◆ **Information provided**

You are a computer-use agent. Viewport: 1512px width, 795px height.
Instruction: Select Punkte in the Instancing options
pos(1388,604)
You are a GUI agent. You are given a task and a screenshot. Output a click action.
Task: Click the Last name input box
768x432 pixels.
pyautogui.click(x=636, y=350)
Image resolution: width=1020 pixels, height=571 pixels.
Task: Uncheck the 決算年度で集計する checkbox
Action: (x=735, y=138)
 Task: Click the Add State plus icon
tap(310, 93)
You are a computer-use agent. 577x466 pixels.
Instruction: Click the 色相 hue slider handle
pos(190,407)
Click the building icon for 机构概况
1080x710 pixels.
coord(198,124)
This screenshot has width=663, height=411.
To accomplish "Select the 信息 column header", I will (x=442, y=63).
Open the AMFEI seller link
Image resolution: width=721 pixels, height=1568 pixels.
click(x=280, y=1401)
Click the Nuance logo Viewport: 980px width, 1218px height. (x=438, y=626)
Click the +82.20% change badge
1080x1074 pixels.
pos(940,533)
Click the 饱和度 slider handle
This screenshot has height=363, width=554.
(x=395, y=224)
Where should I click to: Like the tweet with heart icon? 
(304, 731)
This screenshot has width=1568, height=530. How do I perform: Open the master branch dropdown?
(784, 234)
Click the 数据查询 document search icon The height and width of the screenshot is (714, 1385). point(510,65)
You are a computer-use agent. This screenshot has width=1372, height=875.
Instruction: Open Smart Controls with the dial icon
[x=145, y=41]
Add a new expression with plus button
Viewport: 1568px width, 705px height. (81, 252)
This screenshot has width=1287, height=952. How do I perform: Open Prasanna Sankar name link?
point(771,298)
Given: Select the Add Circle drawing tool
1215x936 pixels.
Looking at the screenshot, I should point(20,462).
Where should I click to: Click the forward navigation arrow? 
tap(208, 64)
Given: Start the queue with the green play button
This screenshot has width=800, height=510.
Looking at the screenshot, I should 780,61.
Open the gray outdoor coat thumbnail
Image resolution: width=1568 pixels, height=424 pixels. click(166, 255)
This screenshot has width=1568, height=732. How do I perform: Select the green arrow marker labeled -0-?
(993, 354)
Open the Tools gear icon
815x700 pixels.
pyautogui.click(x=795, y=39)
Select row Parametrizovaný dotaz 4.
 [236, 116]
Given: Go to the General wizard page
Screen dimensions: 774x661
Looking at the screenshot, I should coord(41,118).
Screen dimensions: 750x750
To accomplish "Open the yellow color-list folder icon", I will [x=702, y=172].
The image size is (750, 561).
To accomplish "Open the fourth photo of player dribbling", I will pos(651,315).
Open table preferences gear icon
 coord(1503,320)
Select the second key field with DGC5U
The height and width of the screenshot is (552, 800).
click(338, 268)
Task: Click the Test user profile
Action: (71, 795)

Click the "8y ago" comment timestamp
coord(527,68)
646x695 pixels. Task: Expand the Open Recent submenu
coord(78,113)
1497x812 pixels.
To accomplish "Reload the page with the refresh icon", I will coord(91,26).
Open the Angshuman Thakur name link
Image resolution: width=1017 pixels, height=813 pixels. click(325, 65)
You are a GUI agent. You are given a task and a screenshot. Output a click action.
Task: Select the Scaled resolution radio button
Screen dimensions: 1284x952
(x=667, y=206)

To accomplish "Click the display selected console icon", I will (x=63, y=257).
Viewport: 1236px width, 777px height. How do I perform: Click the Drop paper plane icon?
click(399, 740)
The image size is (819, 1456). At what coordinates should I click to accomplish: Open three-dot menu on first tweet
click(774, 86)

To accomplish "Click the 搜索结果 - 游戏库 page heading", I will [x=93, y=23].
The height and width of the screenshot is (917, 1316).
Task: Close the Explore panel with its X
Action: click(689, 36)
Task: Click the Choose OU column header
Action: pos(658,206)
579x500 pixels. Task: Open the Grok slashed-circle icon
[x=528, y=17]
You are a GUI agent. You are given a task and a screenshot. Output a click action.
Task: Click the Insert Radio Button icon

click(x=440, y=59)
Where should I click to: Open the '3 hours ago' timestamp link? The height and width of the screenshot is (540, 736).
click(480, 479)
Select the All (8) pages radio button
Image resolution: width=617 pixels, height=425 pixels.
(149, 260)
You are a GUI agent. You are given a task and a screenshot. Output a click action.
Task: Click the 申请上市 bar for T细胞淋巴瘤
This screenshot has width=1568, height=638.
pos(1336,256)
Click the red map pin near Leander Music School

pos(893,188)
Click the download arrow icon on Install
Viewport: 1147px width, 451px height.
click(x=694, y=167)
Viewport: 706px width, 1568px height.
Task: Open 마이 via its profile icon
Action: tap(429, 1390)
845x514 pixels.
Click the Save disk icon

◆ **Aim of the exercise**
Reproduce the full listing, switching each "Instruction" to "Command" and leaving everything else as it is.

◆ **Task answer**
You are a computer-use agent. Viewport: 1512px width, 795px height.
Command: Select Punkte in the Instancing options
pos(1388,604)
You are a GUI agent. You are given a task and a screenshot. Output a click action.
Task: Click the Last name input box
768x432 pixels.
pyautogui.click(x=636, y=350)
Image resolution: width=1020 pixels, height=571 pixels.
Task: Uncheck the 決算年度で集計する checkbox
Action: (x=735, y=138)
 Task: Click the Add State plus icon
tap(310, 93)
You are a computer-use agent. 577x466 pixels.
Command: Click the 色相 hue slider handle
pos(190,407)
Click the building icon for 机构概况
1080x710 pixels.
coord(198,124)
This screenshot has width=663, height=411.
To accomplish "Select the 信息 column header", I will (x=442, y=63).
Open the AMFEI seller link
Image resolution: width=721 pixels, height=1568 pixels.
click(x=280, y=1401)
Click the Nuance logo Viewport: 980px width, 1218px height. (x=438, y=626)
Click the +82.20% change badge
1080x1074 pixels.
pos(940,533)
Click the 饱和度 slider handle
This screenshot has height=363, width=554.
(x=395, y=224)
Where should I click to: Like the tweet with heart icon? 
(304, 731)
This screenshot has width=1568, height=530. How do I perform: Open the master branch dropdown?
(784, 234)
Click the 数据查询 document search icon The height and width of the screenshot is (714, 1385). point(510,65)
You are a computer-use agent. This screenshot has width=1372, height=875.
Command: Open Smart Controls with the dial icon
[x=145, y=41]
Add a new expression with plus button
Viewport: 1568px width, 705px height. (81, 252)
This screenshot has width=1287, height=952. How do I perform: Open Prasanna Sankar name link?
point(771,298)
Given: Select the Add Circle drawing tool
1215x936 pixels.
Looking at the screenshot, I should point(20,462).
Where should I click to: Click the forward navigation arrow? 
tap(208, 64)
Given: Start the queue with the green play button
This screenshot has width=800, height=510.
Looking at the screenshot, I should 780,61.
Open the gray outdoor coat thumbnail
Image resolution: width=1568 pixels, height=424 pixels. click(166, 255)
This screenshot has width=1568, height=732. How do I perform: Select the green arrow marker labeled -0-?
(993, 354)
Open the Tools gear icon
815x700 pixels.
pyautogui.click(x=795, y=39)
Select row Parametrizovaný dotaz 4.
 [236, 116]
Given: Go to the General wizard page
Screen dimensions: 774x661
Looking at the screenshot, I should coord(41,118).
Screen dimensions: 750x750
To accomplish "Open the yellow color-list folder icon", I will [x=702, y=172].
The image size is (750, 561).
To accomplish "Open the fourth photo of player dribbling", I will pos(651,315).
Open table preferences gear icon
 coord(1503,320)
Select the second key field with DGC5U
The height and width of the screenshot is (552, 800).
click(338, 268)
Task: Click the Test user profile
Action: (71, 795)

Click the "8y ago" comment timestamp
coord(527,68)
646x695 pixels. Task: Expand the Open Recent submenu
coord(78,113)
1497x812 pixels.
To accomplish "Reload the page with the refresh icon", I will coord(91,26).
Open the Angshuman Thakur name link
Image resolution: width=1017 pixels, height=813 pixels. click(325, 65)
You are a GUI agent. You are given a task and a screenshot. Output a click action.
Task: Select the Scaled resolution radio button
Screen dimensions: 1284x952
(x=667, y=206)

To accomplish "Click the display selected console icon", I will (x=63, y=257).
Viewport: 1236px width, 777px height. How do I perform: Click the Drop paper plane icon?
click(399, 740)
The image size is (819, 1456). At what coordinates should I click to accomplish: Open three-dot menu on first tweet
click(774, 86)

To accomplish "Click the 搜索结果 - 游戏库 page heading", I will [x=93, y=23].
The height and width of the screenshot is (917, 1316).
Task: Close the Explore panel with its X
Action: click(689, 36)
Task: Click the Choose OU column header
Action: pos(658,206)
579x500 pixels. Task: Open the Grok slashed-circle icon
[x=528, y=17]
You are a GUI agent. You are given a task and a screenshot. Output a click action.
Task: Click the Insert Radio Button icon

click(x=440, y=59)
Where should I click to: Open the '3 hours ago' timestamp link? The height and width of the screenshot is (540, 736).
click(480, 479)
Select the All (8) pages radio button
Image resolution: width=617 pixels, height=425 pixels.
(149, 260)
You are a GUI agent. You are given a task and a screenshot. Output a click action.
Task: Click the 申请上市 bar for T细胞淋巴瘤
This screenshot has width=1568, height=638.
pos(1336,256)
Click the red map pin near Leander Music School

pos(893,188)
Click the download arrow icon on Install
Viewport: 1147px width, 451px height.
click(x=694, y=167)
Viewport: 706px width, 1568px height.
Task: Open 마이 via its profile icon
Action: tap(429, 1390)
845x514 pixels.
Click the Save disk icon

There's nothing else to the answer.